*Reading text*.
◆ ◆ ◆ ◆

Melting white gold solder twice

Hi Orchidians!

A colleague of mine (many years of experience) said that it is almost
impossible to melt white gold solder a second time, and consequently
you can’t really sweat solder with it. I myself have had this problem
(Rio’s white gold ‘easy’ solder) when attempting to sweat tiny disks
of 18K yellow and 18K palladium white gold to a 14K palladium white
gold base in spite of absolutely scrupulous cleanliness, cone borax,
and a large reducing flame which brings all the parts to glowing red
at the same time…My colleague said that there is more diffusion on
the preliminary melt than one would think, thus raising the melting
point significantly. I thought this interesting, given that I
deliberately left the solder melted onto the back of the disks in a
blob to prevent excessive diffusion…Has anyone at Orchid sweat
soldered with ease with white gold solder? Doing the same exact piece
with hard silver solder instead presents no problem whatsoever. Any
input appreciated…

Thanks,
Janet in Jerusalem

Hi Janet in Jerusalem,

A colleague of mine (many years of experience) said that it is
almost impossible to melt white gold solder a second time, and
consequently you can't really sweat solder with it.

◆ ◆ ◆ ◆

*Supplied data*.

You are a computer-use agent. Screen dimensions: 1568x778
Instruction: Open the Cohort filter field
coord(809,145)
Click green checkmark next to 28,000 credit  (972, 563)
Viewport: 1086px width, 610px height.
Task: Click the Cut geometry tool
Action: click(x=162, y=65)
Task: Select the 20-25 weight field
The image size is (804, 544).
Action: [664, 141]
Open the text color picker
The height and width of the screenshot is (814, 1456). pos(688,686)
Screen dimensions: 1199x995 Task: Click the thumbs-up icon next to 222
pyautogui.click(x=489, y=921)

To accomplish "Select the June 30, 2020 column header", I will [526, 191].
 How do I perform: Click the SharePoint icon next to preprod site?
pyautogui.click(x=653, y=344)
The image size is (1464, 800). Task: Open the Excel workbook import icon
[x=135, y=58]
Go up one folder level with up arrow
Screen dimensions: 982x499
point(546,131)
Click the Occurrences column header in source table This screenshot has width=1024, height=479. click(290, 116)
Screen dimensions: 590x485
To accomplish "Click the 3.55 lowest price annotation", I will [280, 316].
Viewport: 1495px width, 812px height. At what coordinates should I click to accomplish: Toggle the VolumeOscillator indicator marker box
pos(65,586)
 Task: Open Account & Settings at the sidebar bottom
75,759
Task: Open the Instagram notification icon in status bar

◆ ◆ ◆ ◆

*Written problem*. Give the soldering post again, starting at "Hi Janet in" and ending at "can't really sweat solder with it.", but switch "colleague" to "coworker".

*Response to the task*.
Hi Janet in Jerusalem,

A coworker of mine (many years of experience) said that it is
almost impossible to melt white gold solder a second time, and
consequently you can't really sweat solder with it.